FInite volume Neural Network (FINN)

This repository contains the PyTorch code for models, training, and testing, and Python code for data generation to conduct the experiments as reported in the work Composing Partial Differential Equations with Physics-Aware Neural Networks

If you find this repository helpful, please cite our work:

@article{karlbauer2021composing,
	author    = {Karlbauer, Matthias and Praditia, Timothy and Otte, Sebastian and Oladyshkin, Sergey and Nowak, Wolfgang and Butz, Martin V},
	title     = {Composing Partial Differential Equations with Physics-Aware Neural Networks},
	journal   = {arXiv preprint arXiv:2111.11798},
	year      = {2021},
}

Dependencies

We recommend setting up an (e.g. conda) environment with python 3.7 (i.e. conda create -n finn python=3.7). The required packages for data generation and model evaluation are

conda install -c anaconda numpy scipy
conda install -c pytorch pytorch==1.9.0
conda install -c jmcmurray json
conda install -c conda-forge matplotlib torchdiffeq jsmin

Models & Experiments

The code of the different pure machine learning models (TCN, ConvLSTM, DISTANA) and physics-aware models (PINN, PhyDNet, FINN) can be found in the models directory.

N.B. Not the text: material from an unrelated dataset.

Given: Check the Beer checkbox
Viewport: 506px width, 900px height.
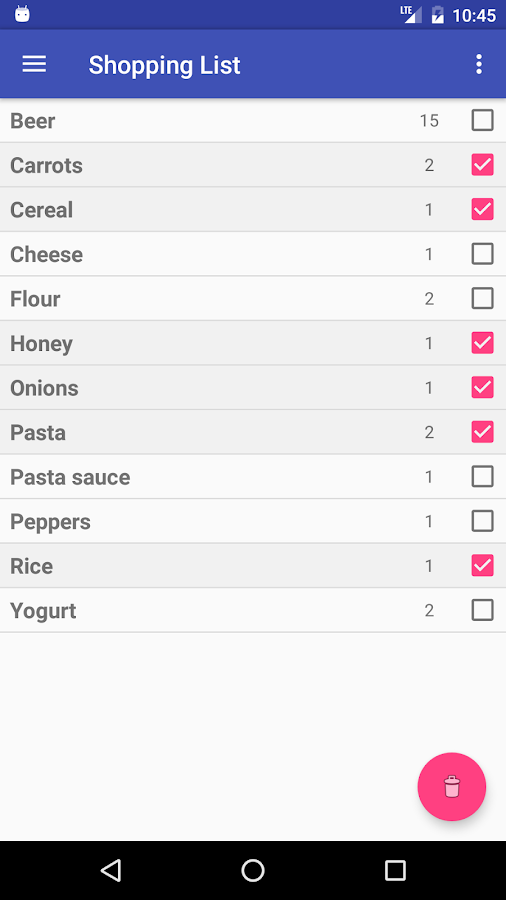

Each model directory contains a config.json file to specify model parameters, data, etc. Please modify the sections in the respective config.json files as detailed below (further information about data and model architectures is reported in the according data sections of the paper's appendices):

"training": {
	"t_stop": 150  // burger and allen-cahn 150, diff-sorp 400, diff-react 70
},

"validation": {
	"t_start": 150,  // burger and allen-cahn 150, diff-sorp 400, diff-react 70
	"t_stop": 200  // burger and allen-cahn 200, diff-sorp 500, diff-react 100
},

"data": {
	"type": "burger",  // "burger", "diffusion_sorption", "diffusion_reaction", "allen_cahn"
	"name": "data_ext",  // "data_train", "data_ext", "data_test"
}

"model": {
  	"name": "burger"  // "burger", "diff-sorp", "diff-react", "allen-cahn"
	"field_size": [49],  // burger and allen-cahn [49], diff-sorp [26], fhn [49, 49]
	... other settings to be specified according to the model architectures section in the paper's appendix
}

The actual models can be trained and tested by calling the according python train.py or python test.py scripts. Alternatively, python experiment.py can be used to either train or test n models (please consider the settings in the experiment.py script).

Data generation

The Python scripts to generate the burger, diffusion-sorption, diffusion-reaction, and allen-cahn data can be found in the data directory.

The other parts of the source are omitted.